Other local businesses included Jersey City’s SZN clothing company and Ray Arcadio who was live painting at the event. The talent and drive that all of these local visionaries had brought with them added so much to the overwhelmingly positive energy throughout the night and for some incredible work to take in before and in between the musical acts. The night was full of extraordinarily talented local rappers and singers. Every single act had a common aspect which was appreciation for the community. No one artist went on stage without immediately giving Jersey City love and thanking the crowd for coming out.
Local rap duo PeteyXKraze gave one of the best performances of the night with their infamous chemistry and charisma. Local rapper Flash brought up Jersey City MC’s Cali G. and Icon to perform Lane Switch hot off the recent release of his album “Legendary,” which is available now on Soundcloud. “We are the culture. The culture is us,” Flash told me while expressing his thoughts on the rise of the culture in Jersey City. “We’re becoming the 6th borough and I’m excited for everybody to be growing. We all started out as amateurs but now we’re growing into professionals and are able to do events like this.”
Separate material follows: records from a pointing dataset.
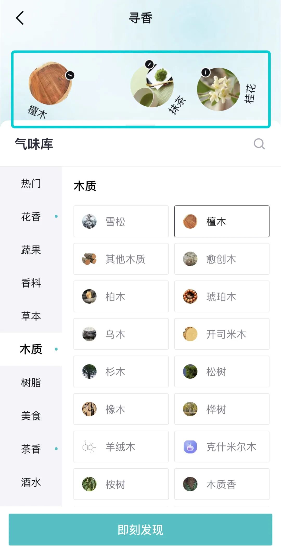
Task: Open the scent library search
Action: 259,144
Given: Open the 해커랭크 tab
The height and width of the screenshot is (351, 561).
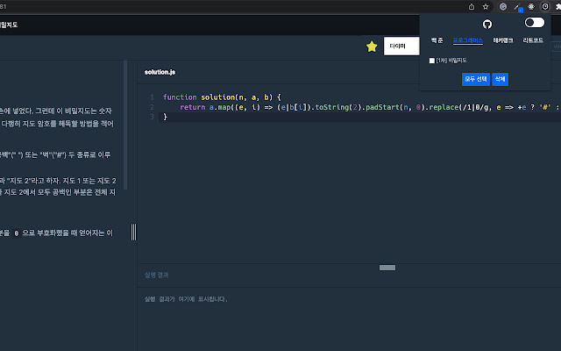Looking at the screenshot, I should [503, 40].
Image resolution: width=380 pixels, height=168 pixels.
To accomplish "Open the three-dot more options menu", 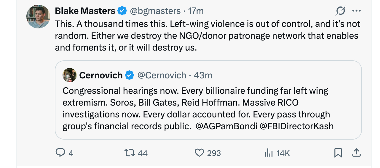I will click(x=356, y=11).
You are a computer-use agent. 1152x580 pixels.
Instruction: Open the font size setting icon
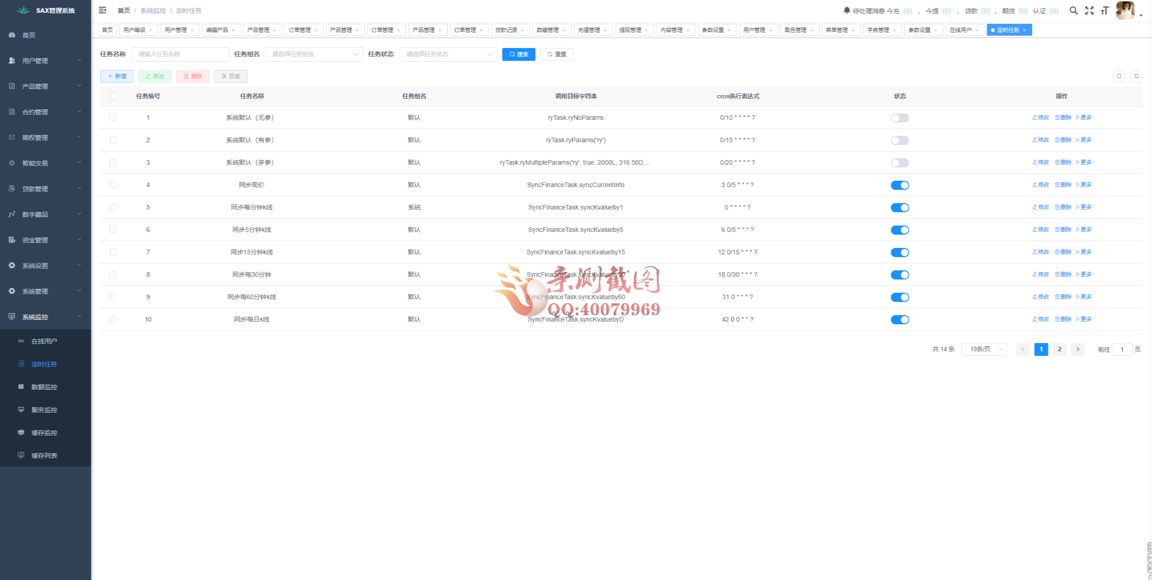pyautogui.click(x=1104, y=11)
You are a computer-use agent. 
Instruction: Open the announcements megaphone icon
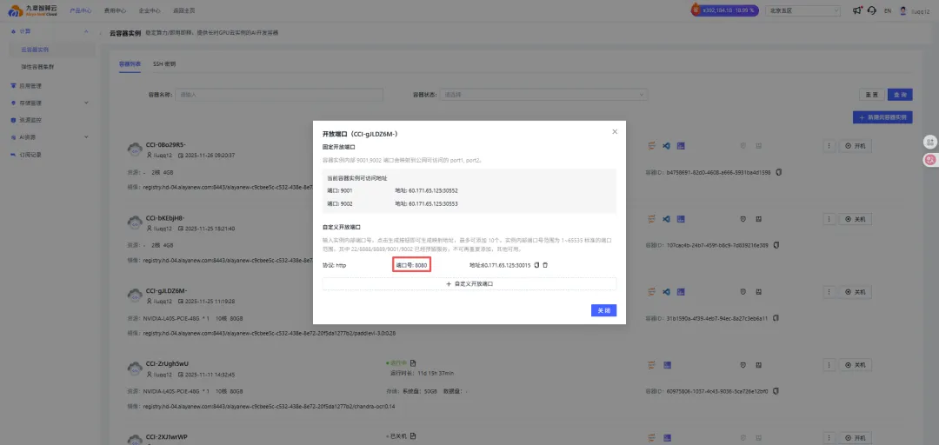857,11
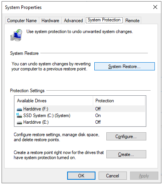Switch to the Computer Name tab
Viewport: 163px width, 184px height.
(x=22, y=21)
Host Hayoner brought the real Jersey City attitude to the stage in between sets with a classic JC back and forth greeting of “YEEERRRRRR!” to introduce the next artists. Along with expressing gratitude to KING TJAY who put the whole night together and performed a tremendous set closer to the end of the evening. Around 12:30AM the highly anticipated performance by headliner 070 Shake began leading the energy levels to crash through the roof with her excitement and liveliness on stage. The crowd matched her hype by responding to every new song with cheers, mosh pits, and gifts being continuously thrown to the point where she was completely decked out in local merch by the end of her set. It was a perfect finale for an unforgettable evening. Everybody showed up to support, show love, and see some amazing performances. It was a night for the people by the people and was heartwarming to see how far the culture in the Jersey City has come. The culture is not going anywhere anytime soon and better yet, it’s just beginning.